Hitchcock Blonde keeps the audience spellbound

Two long-dead national treasures were brought back to life on the London stage last week: the comedian Tommy Cooper and the film director Alfred Hitchcock.

In Hitchcock Blonde, the action alternates between 1959 - when the director is casting for a blonde to play the body double in Psycho's shower scene - and 1999, when a film lecturer is trying to seduce a student who is helping him analyse an unknown early Hitchcock film.

The Sunday Times's John Peter adored Terry Johnson's "dazzling ... intelligent" work. The play is ostensibly about Hitchcock, sex and desire, but Peter reckoned there was more to it. "It is also a detective story, a biographical fantasy, an intellectual comedy, a parable about art as self-expression, a parable about art as a substitute for life, a play about life in films and films in life, about predators and victims, a play about pictures ... Semiotics and iconography by appointment."

The Daily Telegraph's Charles Spencer thought that was over-egging the pudding.

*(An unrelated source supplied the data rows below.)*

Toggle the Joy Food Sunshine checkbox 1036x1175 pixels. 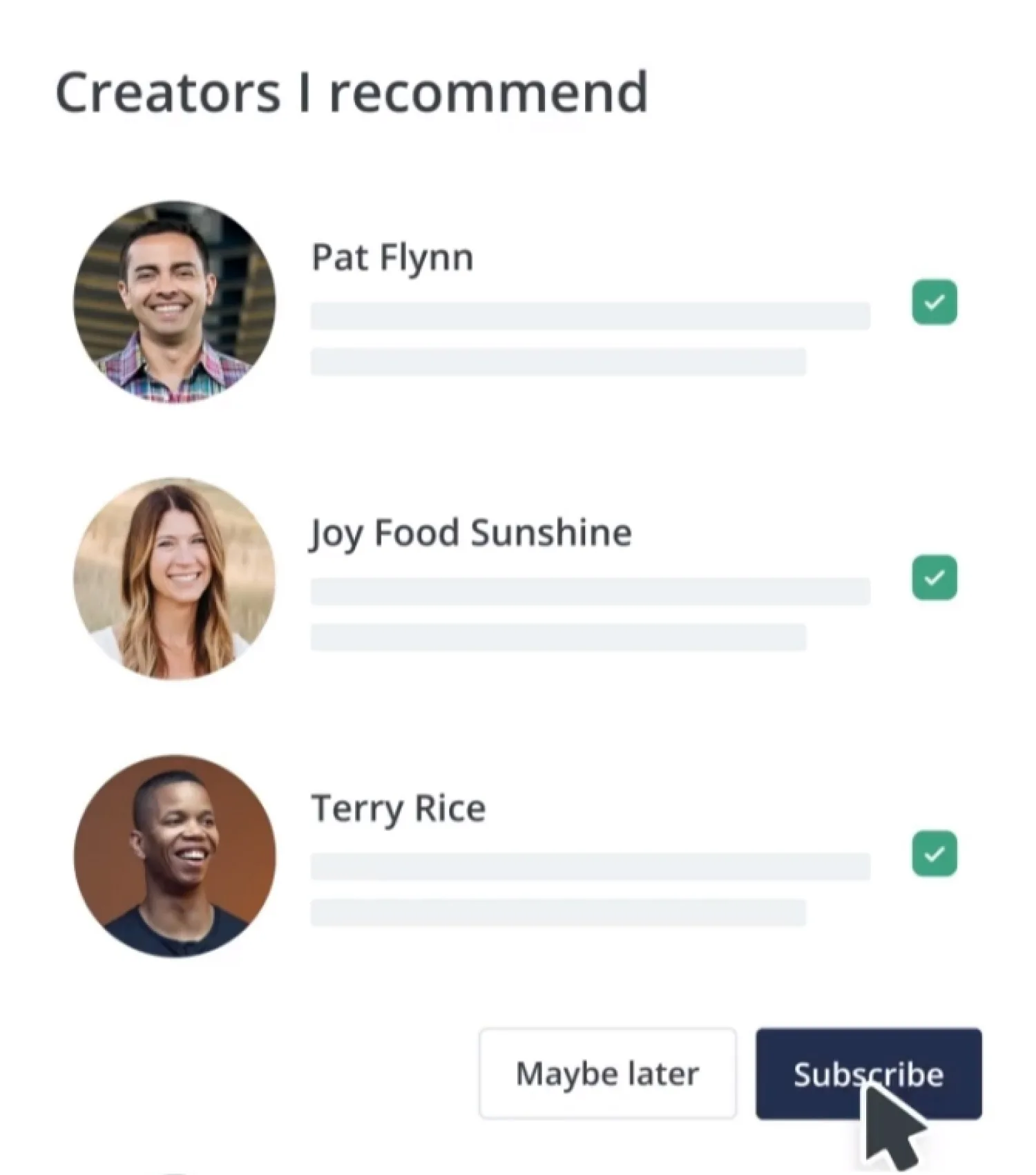pyautogui.click(x=934, y=577)

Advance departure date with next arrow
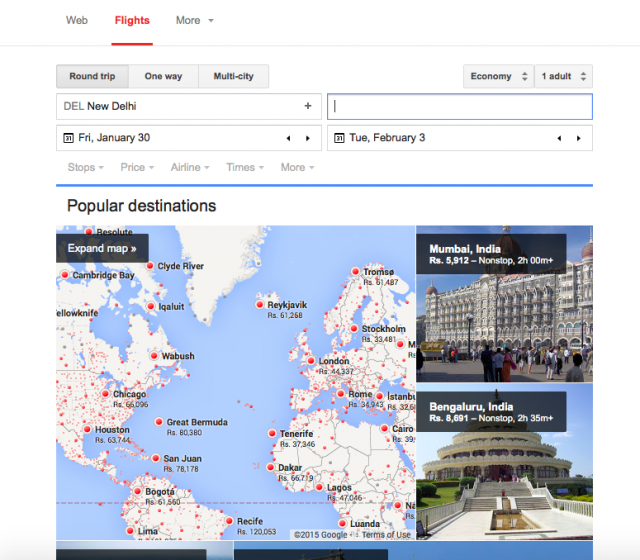307,138
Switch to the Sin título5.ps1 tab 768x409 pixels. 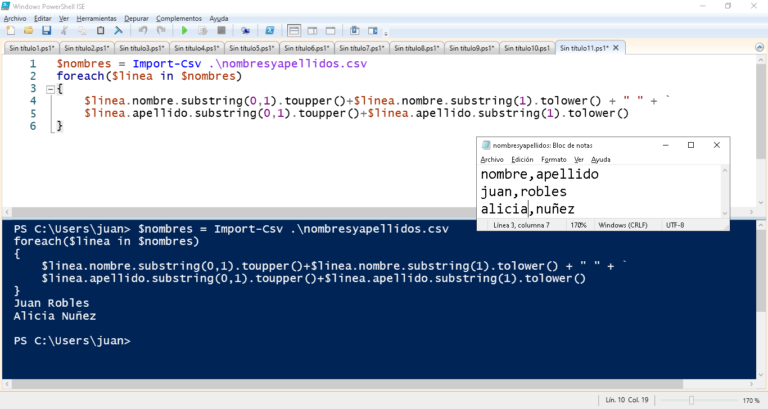tap(251, 47)
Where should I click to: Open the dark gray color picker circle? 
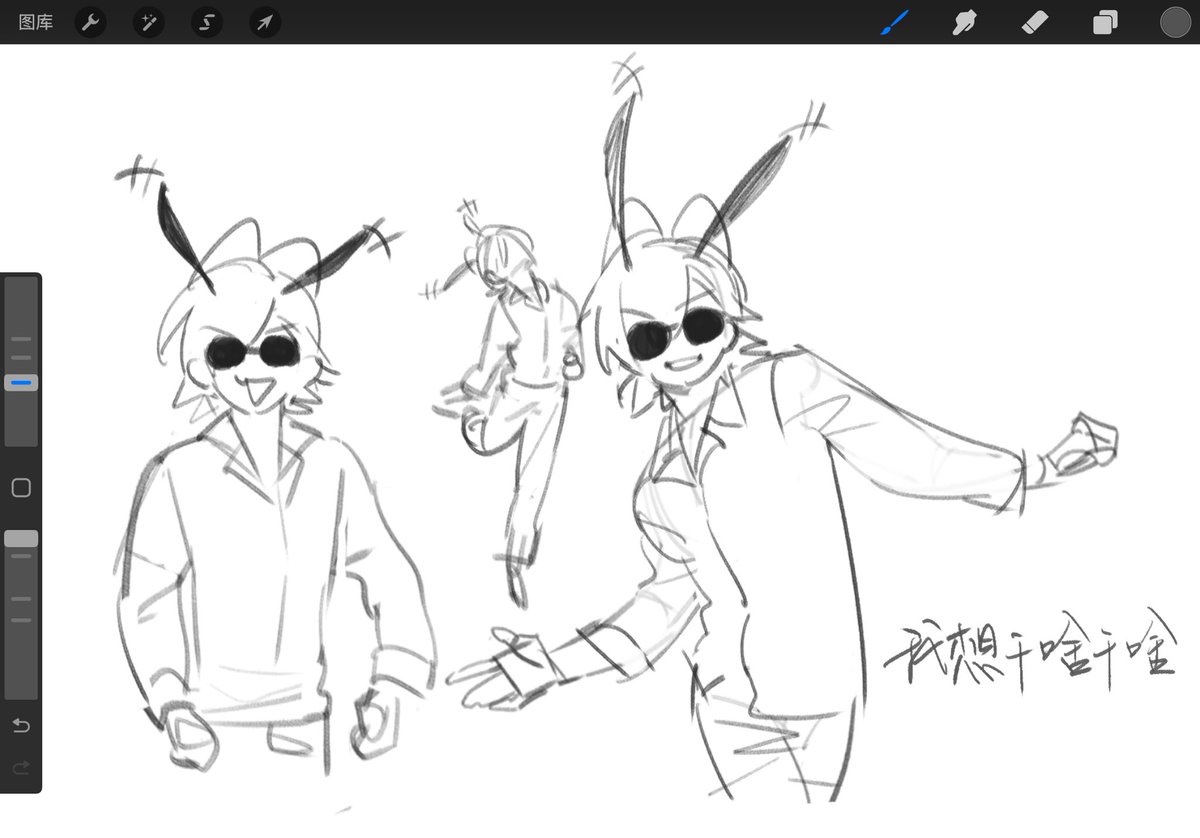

Yes, the play is "ambitious, ingenious and intriguing", but, he asked, "what does this long, elaborate and only fitfully entertaining play actually say? That Hitchcock was a weird guy who was terrified of human intimacy, and that Hitchcock anoraks are probably a pretty sad bunch, too. Hardly a hill of beans."

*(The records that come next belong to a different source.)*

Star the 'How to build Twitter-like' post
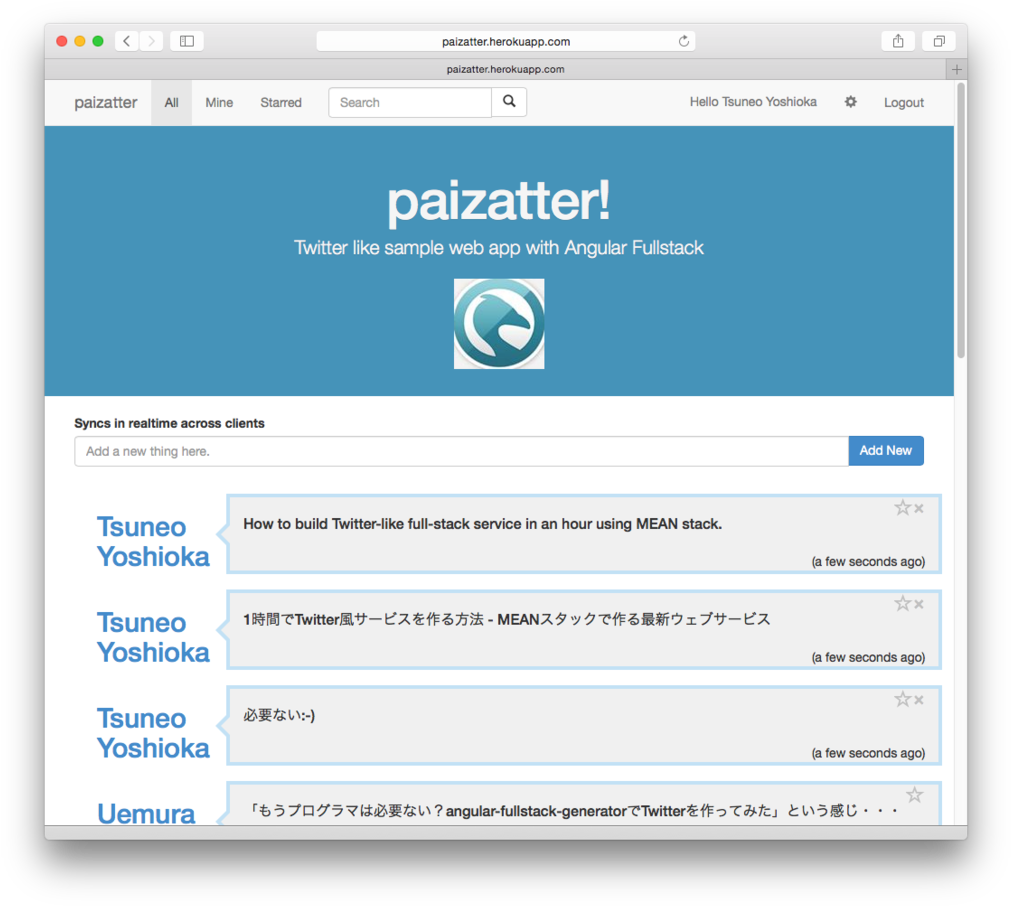The width and height of the screenshot is (1011, 906). click(902, 508)
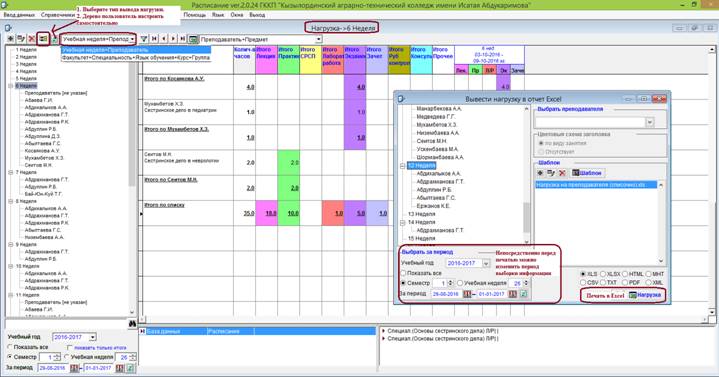This screenshot has width=719, height=377.
Task: Open calendar icon next to the 01-01-2017 dialog date
Action: point(513,294)
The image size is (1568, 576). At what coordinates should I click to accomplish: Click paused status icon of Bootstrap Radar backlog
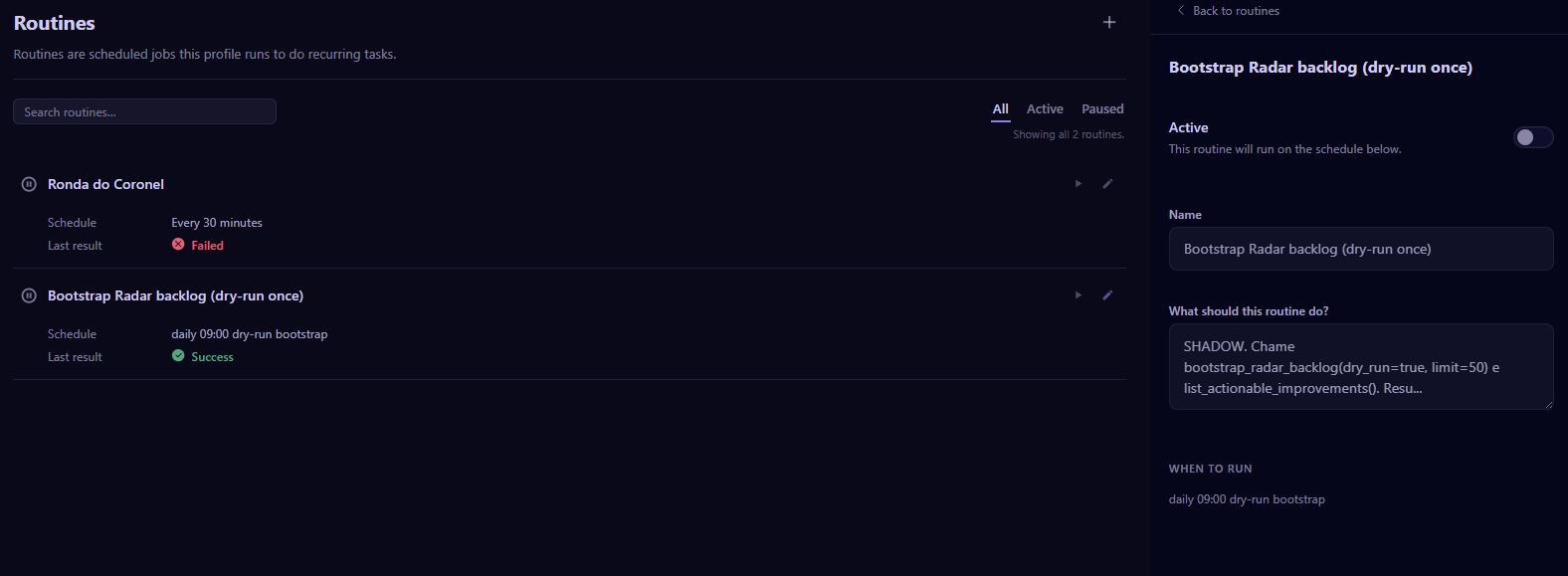29,295

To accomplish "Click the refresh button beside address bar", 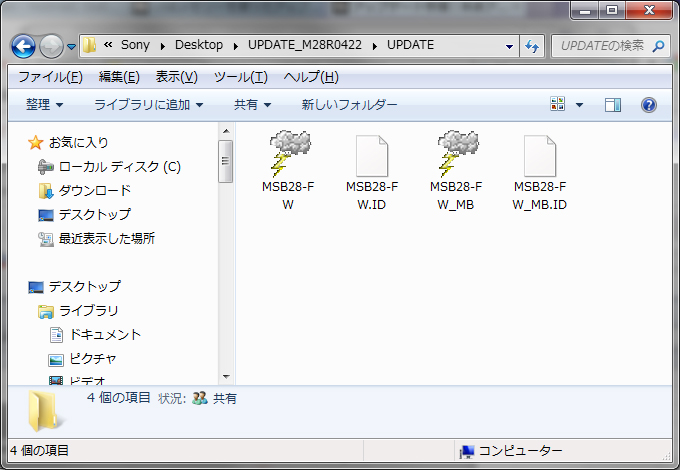I will click(x=532, y=46).
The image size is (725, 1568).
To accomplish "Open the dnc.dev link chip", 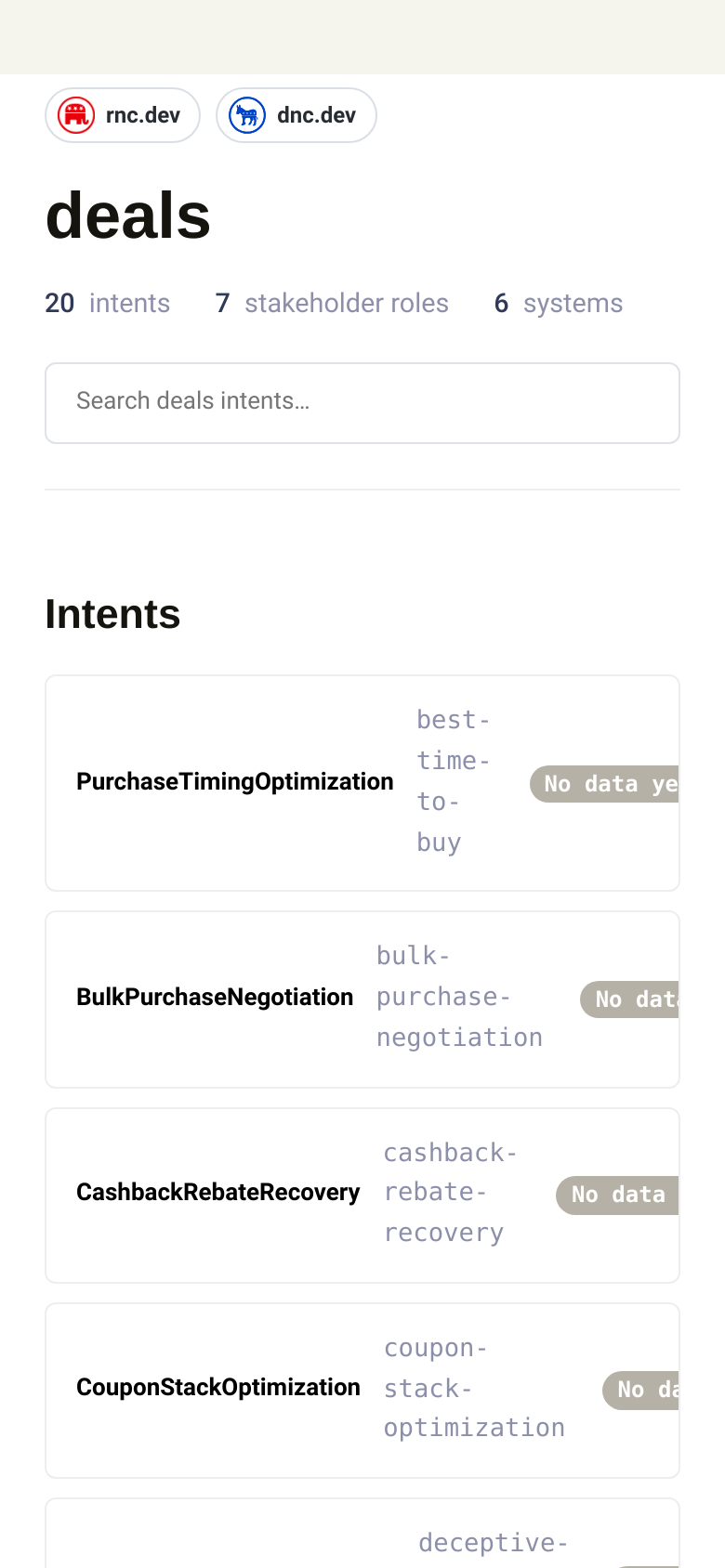I will coord(297,115).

Despite accepting the play's faults - it is too long, unevenly acted and too clever for its own good - most critics were won over. Hitchcock Blonde is a "real mess", wrote the Financial Times's Alastair Macaulay, who felt Johnson, as director, must take responsibility. But, he said, "I recommend it. It's the kind of mess that's richer than several perfect plays." And the critics were as one in praise of William Hootkins's take on Hitchcock.